__Page extract__:
>> Begin

Chris KoehnckeChris Koehncke

One of the first rules for starting a business, is to figure out who you plan to take money from. Otherwise, you’re into market creation which is hard and usually involves lots of dollars to educate & create the market. Symphony Communications, who got a whopping $100m this week from Google plus an assorted list of venture capitalists, strictly follows the take money from others model.

Symphony’s initial goal is simply to destroy Bloomberg’s Terminal product and like a half chopped down tree, it’s not hard sweating to accomplish this. Bloomberg Terminal is (or was) used by nearly every financial trader in the world to ‘chat’ with their buddies. They’re not talking about the weather or sharing stupid giphy images. They’re talking about money, real money and real money right now.

In the financial world, price is not a concern. If you do exactly what they want and do it exactly how they need it. They will pay you whatever you want. To wit, Bloomberg Terminal costs $20,000 per user per year. Yup, that’s not a typo. $20,000 per user per year (4 zeros). Bloomberg Terminal does other stuff but mostly no one really cared, it was the world’s most expensive chat system sold to a community where is price is no object.

Life must have been good. But Bloomberg screwed up, seems Bloomberg’s news reporters could access the chat history and used that information to publish their own news reports based upon trading activity and chats. Oh dear! That bomb blew a big hole in Bloomberg’s credibility. Worse – the traders assumed the information was super secure, then they learned that Bloomberg routinely turned over chat history to various authorities. Finally, Bloomberg Terminal experienced periodic outages.

Can shooting fish in a barrel get any easier?

So Symphony enters with financial support from the very customers upset by Bloomberg and says we’ll run your chat service, do it cheaper, do it more securely and do it more reliably.  How does $10,000 a user sound? (note has not disclosed pricing). Symphony clearly is working from a solid business case though with a very fickle customer base.

Slack however may not be so secure. A quick view of their privacy and user data request policy basically says all of your chat history is there in the open for slack to use however they see fit with under a wide “to protect Slack and our users” which is pretty vague. But do you care? Perhaps not. However, Werner Vogels, CTO of Amazon Web Services has a different feeling. At recent gathering, he commented that vendors should encrypt everything because the cost is low now and this prevents potential inquires down the road. Clearly he doesn’t want AWS to be in a position of having to make a decision on whether to disclose something or not.

>> End

__Task requirements__:
1. In the piece on Symphony and Bloomberg, what does Bloomberg Terminal cost?
2. Continue the piece on Symphony and Bloomberg from its last sentence.

__Data records__:
>> Begin

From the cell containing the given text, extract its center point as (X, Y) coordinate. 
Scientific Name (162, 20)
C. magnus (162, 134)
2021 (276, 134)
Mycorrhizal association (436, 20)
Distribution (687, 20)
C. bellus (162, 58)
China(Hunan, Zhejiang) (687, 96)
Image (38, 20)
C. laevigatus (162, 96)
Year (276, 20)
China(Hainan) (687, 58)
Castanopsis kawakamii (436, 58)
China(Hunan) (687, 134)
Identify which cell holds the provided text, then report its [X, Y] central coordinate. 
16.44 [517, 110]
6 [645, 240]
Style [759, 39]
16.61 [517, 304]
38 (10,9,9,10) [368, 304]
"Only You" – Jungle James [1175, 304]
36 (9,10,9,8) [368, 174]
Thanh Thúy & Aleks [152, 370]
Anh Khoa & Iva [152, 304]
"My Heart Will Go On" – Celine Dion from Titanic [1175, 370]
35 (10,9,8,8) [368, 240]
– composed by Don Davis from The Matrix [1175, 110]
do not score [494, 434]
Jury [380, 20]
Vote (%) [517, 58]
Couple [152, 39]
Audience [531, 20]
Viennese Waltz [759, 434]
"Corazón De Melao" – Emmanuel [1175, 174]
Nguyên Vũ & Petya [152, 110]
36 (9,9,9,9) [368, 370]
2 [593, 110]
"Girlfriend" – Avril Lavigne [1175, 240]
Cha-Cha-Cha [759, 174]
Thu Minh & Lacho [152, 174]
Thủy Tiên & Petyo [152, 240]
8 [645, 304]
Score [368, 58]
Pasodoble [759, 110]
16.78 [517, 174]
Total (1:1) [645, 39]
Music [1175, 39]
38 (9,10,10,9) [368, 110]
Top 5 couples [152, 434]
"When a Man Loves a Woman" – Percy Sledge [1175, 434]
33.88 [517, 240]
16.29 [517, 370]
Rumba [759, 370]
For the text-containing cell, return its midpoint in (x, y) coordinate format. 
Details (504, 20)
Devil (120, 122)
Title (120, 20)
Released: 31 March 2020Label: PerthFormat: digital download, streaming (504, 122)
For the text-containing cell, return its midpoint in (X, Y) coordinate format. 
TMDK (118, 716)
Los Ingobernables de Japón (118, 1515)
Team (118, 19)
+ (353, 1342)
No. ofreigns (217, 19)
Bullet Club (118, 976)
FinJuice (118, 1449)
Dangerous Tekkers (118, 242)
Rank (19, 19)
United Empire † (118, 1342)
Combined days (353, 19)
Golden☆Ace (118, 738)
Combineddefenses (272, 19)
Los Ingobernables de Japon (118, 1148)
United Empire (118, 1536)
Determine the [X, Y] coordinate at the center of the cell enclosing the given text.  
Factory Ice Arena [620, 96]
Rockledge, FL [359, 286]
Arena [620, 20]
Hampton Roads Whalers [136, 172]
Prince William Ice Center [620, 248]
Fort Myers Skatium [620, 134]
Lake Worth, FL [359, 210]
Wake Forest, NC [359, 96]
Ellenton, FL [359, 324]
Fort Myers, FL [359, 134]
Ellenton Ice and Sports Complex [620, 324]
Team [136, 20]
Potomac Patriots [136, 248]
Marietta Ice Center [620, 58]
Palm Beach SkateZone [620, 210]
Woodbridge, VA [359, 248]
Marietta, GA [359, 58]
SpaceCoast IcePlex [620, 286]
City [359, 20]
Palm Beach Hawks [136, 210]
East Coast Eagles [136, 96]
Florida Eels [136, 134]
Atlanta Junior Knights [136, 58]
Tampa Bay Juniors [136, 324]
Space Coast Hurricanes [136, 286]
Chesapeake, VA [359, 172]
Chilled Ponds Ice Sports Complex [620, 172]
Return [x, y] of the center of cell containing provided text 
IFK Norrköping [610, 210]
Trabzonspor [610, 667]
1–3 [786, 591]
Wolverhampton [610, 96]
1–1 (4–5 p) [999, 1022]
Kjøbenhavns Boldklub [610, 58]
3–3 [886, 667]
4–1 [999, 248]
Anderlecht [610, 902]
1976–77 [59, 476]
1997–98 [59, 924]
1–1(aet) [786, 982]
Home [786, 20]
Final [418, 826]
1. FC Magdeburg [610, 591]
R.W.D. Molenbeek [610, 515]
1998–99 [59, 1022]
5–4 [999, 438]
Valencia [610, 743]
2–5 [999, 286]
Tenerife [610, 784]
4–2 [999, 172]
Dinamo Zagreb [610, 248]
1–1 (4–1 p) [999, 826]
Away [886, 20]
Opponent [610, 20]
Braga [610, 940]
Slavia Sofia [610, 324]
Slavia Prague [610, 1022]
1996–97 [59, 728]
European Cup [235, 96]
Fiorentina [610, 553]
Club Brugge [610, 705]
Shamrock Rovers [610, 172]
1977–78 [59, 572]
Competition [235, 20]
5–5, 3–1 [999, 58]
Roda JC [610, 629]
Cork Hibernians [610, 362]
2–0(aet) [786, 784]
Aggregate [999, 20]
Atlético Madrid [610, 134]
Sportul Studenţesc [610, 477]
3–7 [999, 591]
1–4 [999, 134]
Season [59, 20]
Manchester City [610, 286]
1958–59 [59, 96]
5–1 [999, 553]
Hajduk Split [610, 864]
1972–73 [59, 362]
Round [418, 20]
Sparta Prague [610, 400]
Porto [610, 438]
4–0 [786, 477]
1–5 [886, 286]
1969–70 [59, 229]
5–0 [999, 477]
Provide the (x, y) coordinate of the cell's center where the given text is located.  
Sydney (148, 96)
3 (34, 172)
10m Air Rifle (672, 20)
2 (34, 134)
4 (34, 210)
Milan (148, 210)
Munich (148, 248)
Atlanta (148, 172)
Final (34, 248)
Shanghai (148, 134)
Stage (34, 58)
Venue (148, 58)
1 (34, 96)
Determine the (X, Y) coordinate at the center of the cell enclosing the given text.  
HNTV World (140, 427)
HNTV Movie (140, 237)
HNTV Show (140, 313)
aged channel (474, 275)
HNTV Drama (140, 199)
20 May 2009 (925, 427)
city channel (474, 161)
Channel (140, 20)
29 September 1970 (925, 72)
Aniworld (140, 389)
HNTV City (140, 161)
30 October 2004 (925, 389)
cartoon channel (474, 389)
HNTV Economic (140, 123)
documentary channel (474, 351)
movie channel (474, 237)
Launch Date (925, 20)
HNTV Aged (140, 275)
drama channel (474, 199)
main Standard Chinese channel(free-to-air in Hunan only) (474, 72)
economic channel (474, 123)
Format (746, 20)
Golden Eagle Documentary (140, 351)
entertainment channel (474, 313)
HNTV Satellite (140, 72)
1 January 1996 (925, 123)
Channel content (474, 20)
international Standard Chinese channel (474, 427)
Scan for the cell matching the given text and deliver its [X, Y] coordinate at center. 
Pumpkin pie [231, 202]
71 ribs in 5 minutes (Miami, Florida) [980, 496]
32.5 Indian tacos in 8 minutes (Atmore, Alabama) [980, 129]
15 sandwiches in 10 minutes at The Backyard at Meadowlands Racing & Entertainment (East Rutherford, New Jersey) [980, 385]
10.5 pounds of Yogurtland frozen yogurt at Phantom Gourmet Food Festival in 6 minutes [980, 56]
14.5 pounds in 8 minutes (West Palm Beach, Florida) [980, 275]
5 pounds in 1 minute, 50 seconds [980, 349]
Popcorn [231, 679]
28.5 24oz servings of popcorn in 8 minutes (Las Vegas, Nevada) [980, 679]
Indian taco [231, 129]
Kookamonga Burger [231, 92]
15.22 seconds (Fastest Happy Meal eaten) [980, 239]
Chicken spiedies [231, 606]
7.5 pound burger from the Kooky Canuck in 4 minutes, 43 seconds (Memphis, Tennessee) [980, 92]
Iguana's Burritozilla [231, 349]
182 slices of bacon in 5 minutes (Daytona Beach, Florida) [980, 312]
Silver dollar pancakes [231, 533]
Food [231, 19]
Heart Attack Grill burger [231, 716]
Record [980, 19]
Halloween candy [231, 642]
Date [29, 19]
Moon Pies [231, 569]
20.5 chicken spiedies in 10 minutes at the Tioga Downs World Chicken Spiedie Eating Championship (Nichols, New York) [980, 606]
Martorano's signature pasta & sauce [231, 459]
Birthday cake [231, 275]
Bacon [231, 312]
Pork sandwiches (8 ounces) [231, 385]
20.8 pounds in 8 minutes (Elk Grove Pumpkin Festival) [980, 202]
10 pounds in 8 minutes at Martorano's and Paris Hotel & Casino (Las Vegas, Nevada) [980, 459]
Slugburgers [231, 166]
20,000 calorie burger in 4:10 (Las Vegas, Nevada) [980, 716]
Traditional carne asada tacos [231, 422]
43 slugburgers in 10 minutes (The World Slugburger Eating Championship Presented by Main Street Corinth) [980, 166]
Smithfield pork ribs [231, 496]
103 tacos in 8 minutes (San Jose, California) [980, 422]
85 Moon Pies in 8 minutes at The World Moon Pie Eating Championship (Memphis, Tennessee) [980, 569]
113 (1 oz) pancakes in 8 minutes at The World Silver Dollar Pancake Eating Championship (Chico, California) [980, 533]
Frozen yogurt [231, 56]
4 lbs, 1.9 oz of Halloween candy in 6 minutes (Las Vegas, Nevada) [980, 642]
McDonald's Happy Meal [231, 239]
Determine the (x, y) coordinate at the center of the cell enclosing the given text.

>> End

__Results for each task__:
1. $20,000 per user per year.

2.
Symphony has a quite detailed privacy policy, so they’re obviously serious about privacy. Not fully disclosed is how they will handle key encryption management but likely large paying customers will be given the option to manage the keys, allowing Symphony to operate with a free conscience that they have no idea what is being chatting about.

Symphony recently opened their platform for anyone to sign-up. I gave it a try. It’s clearly not as polished as Slack and the sign-up process was a bit clunky. Symphony’s web client interface is a bit sparse (think Slack minus half the features and at half the font size). I will admit I’ve grown fonder of Slack as a regular user.

But, I’ve also met several enterprise executives who have banned Slack inside their companies due to privacy concerns. Is this the tip of the iceberg?

Several have wondered aloud whether Google’s direct investment over Google Ventures over Google Alphabet means anything. Likely yes, but harder to say with more definition than that. Google clearly recognizes that encryption is becoming increasingly important and having a cat bird seat at Symphony likely doesn’t hurt. Google is also trying to be relevant in their offerings to Enterprises and here again Symphony provides them some much needed insight.

What’s the so what?

  • The relevance of encryption & privacy will likely be a major long term swing factor. We’re gonna encrypt more not less in the future.
  • Slack continues to grow, because it fun to play with, I’m a regular user, like it, but mostly for chat, the “stop using email” function has been elusive (at least to me and at this current point).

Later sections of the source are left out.